In the late 1990’s, the U.S. Coast Guard caught Royal Caribbean engaged in widespread dumping of oil and chemicals.  The Justice Department responded by fining the cruise line $1,000,000.  In response, the cruise line went to its PR people who dreamed up a campaign of "Save the Waves."  The PR experts posed the cruise line as a leader in protecting the environment.  Royal Caribbean posted this mantra on signs all over its cruise ships.  All of the waiters, bar tenders, and cabin attendants had to wear "Save the Waves" badges touting the cruise line’s commitment to protecting the seas on which it sailed. 

The problem, however, is that the cruise line didn’t change its ways.  Royal Caribbean continued to illegally discharge oil, waste and fecal matter everywhere from the Caribbean to the pristine waters of Alaska.

The Feds caught Royal Caribbean dumping again.  And the U.S. government fined the cruise line again – this time $8,000,000 – and placed it on probation.  Did Royal Caribbean learn its lesson?  No, the illegal discharges increased.  While the crew members wore their "save the waves" buttons above deck while serving passengers cocktails, Royal Caribbean engineers below the decks fabricated secret by-pass values to dump everything from raw sewage to chemicals used in the photography labs directly into the ocean. Royal Caribbean cruise ship even dumped oil and sewage into the waters right outside of the executives’ windows overlooking Biscayne Bay.

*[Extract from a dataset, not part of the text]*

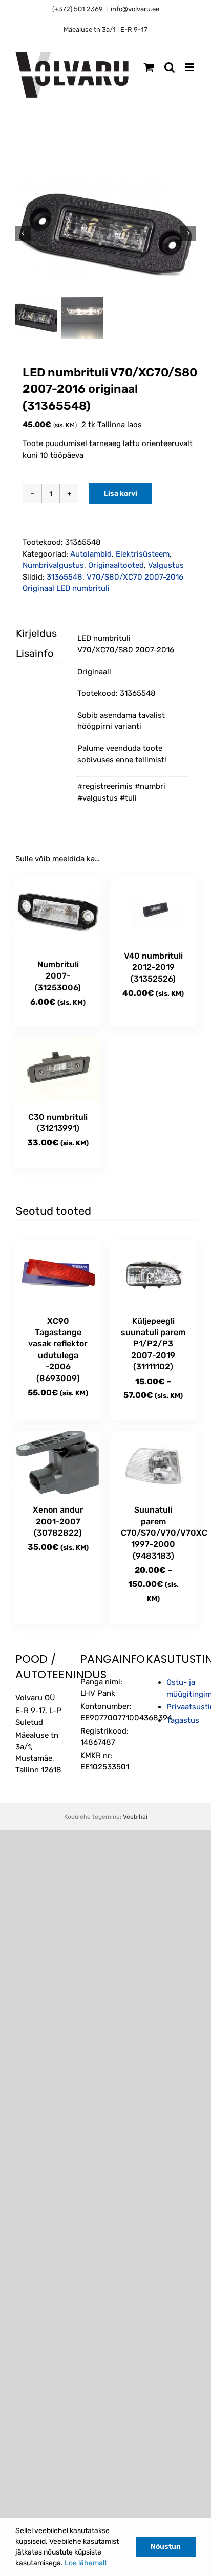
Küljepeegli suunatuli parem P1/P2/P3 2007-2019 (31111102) (153, 1344)
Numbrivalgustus (53, 565)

The U.S. Attorney General, Janet Reno, a Miami resident herself and an environmentalist as well, was not amused. The discrepancy between how the cruise held itself out to the public as a green company versus its actual criminal conduct was not lost on the Attorney General.  By the time she was through, Royal Caribbean pled guilty to multiple felonies, received another whopping fine of $18,000,000, and agreed to a five year probation.

The U.S. leveled the felony charges not just because of the repeated and massive scale of the dumping of pollutants but because the cruise line continued to lie. U.S. Attorney General Janet Reno stated at a press conference: 

.  .  . at the same time that their ships were sailing into the inland passage of Alaska, one of the most sensitive and beautiful eco-systems in our nation, their crew members were wearing buttons that said, ‘Save the Waves.’  That’s what they were wearing above deck.  Below deck, business as usual was going on and oily contaminated bilge water was being dumped overboard . . .

Attorney General Reno was rightfully outraged: " .  .  . if people flim-flam us, they should expect the consequences .  .  ."  When the sentencing was over, the U.S. Government fined Royal Caribbean a total of $27,000,000 and placed the cruise line on probation for five years. 

A number of environmental organizations considered Royal Caribbean to be the poster child for cruise dumping.  The Oceana organization initiated a campaign against the cruise line which included flying banners over Royal Caribbean ships saying "Got Sewage? Royal Caribbean Dumps Daily."   

Did the cruise line resort to its old ways and empty the bilges of the Monarch of the Seas off of the shores of San Francisco in 2006?    

Does anyone have information about this January 2006 alleged incident?


June 20, 2011 Update This article was picked as a top 10 law blog by LexBlog.